Facebook uses Presto for interactive queries against several internal data stores, including their 300PB data warehouse. Over 1,000 Facebook employees use Presto daily to run more than 30,000 queries that in total scan over a petabyte each per day.
Uber uses Presto for the SQL Data Lakehouse where over 7K weekly active users run 500K queries/day on 59 PB HDFS bytes/day.
At Twitter, to overcome performance issues that can arise in developing and maintaining SQL systems with increasing volumes of data, we designed a large-scale SQL federation system across on-premises and cloud Hadoop and Google Cloud Storage (GCS) clusters. leveraging Presto as the core of SQL engine clusters, pursuing high scalability and availability to fulfill the increasing need for data analytics on a petabyte (PB) scale of data. All the presto clusters have ran more than 10 million presto sql queries.
Ahana offers the only managed service for Presto as a feature rich, next-gen SQL query engine in Ahana Cloud. It plays a critical role for our data platform users who want easy-to-use, fully integrated and cloud native SQL engine on their S3 data lakes and other data sources. Ahana has everything you need to get started with SQL on the Open Data Lakehouse.
Alibaba Data Lake Analytics embraces Presto’s federated query engine capability and has accumulated a number of successful business use cases that signify the power of Presto’s analytics capability.
Carbon is a real-time revenue management platform that consolidates revenue and audience analytics, data management, and yield operations into a single solution. Real-time analytics is super critical – their customers rely on real-time data to make revenue decisions. After facing issues around performance, visibility & ease of use, and serverless pricing model with AWS Athena, the team moved to a managed service for PrestoDB in the cloud – Ahana Cloud – to power their customer-facing dashboards.
Cartona is one of the fastest growing B2B e-commerce marketplaces in Egypt that connects retailers with suppliers, wholesalers, and production companies. We needed to federate across multiple data sources, including transactional databases like Postgres and AWS S3 data lake and Presto allowed us to join across all of these data sources without having to copy or ingest data – it’s all done in place.
Blinkit, India’s leading instant delivery service, uses Presto on AWS to help them deliver on their promise of “everything delivered in 10 minutes”. Blinkit moved to Presto on S3 from their cloud data warehouse for more flexibility and better price performance and created open data lakehouse architecture which includes Presto as their SQL engine for ad hoc reporting, Ahana as SaaS for Presto, Apache Hudi and Iceberg to help manage transactions, and AWS S3 as their data lake.

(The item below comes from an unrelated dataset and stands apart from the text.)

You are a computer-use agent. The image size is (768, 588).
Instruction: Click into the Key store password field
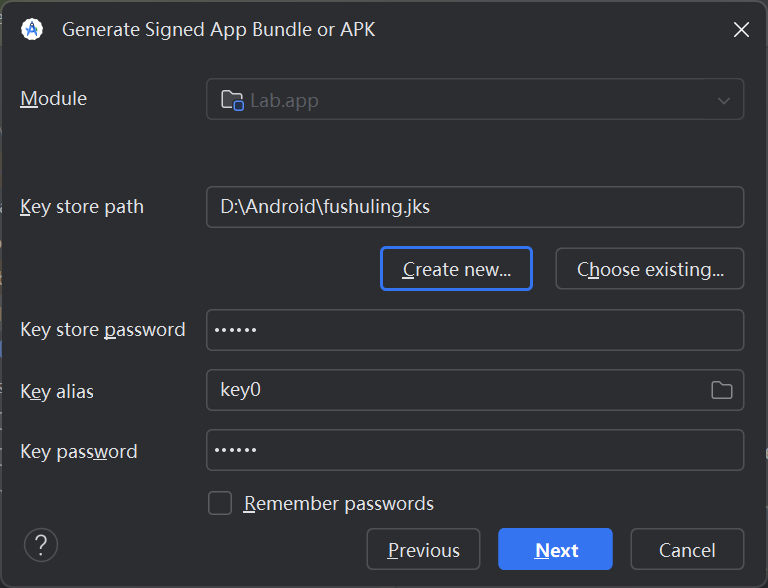pos(474,330)
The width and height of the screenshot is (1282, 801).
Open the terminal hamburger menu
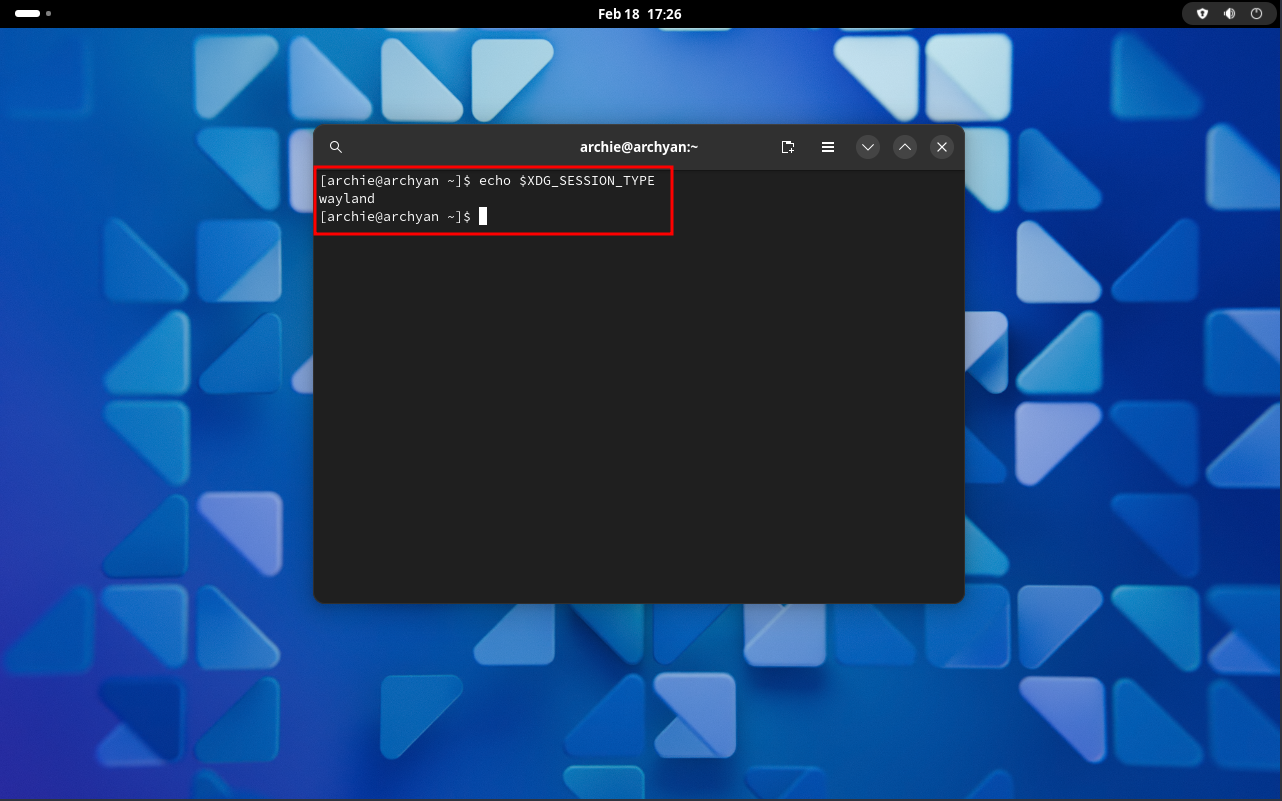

Securonix uses Ahana Cloud for Presto to enable extremely fast SQL queries on AWS S3 for ‘Threat Hunting’. “Before Presto we were using a Hadoop cluster, and the challenge was on scale…not only was it expensive but the scaling factors were not linear. The Presto engine was designed for scale, and it’s feature-built just for a query engine. Ahana Cloud made it easy for us to use Presto in the cloud.” – Derrick Harcey, Chief Architect at Securonix
Facing challenges with PostgreSQL and MySQL when it came to their rapid increase in data volume and compute, Metropolis needed a flexible and horizontally scalable data lake architecture to address their challenges associated with control and flexibility but still needed fine-grained security policies. They moved to a data lake architecture which includes AWS S3 for data storage, AWS Lake Formation for fine-grained security control, and Ahana for Presto for SQL on S3. Metropolis augments their own data with third-party sources like Zendesk, Heap, and Stripe, storing the resulting datasets in the data lake.
Adroitts’ mission is to build secure, reliable and cost-effective products for their customers. When it comes to data analytics, they must be able to link transactions to respective customers with their profile information to get the full view of the customer. They chose Presto as the underlying query engine to do this.
Platform24, the digital healthcare SaaS platform for healthcare providers, based in Sweden uses Presto as SQL engine for their Modern Data Platform to address the need of Open Source, Self hosted, Kubernetes friendly, Reliable, Scalable and Cost effective, etc.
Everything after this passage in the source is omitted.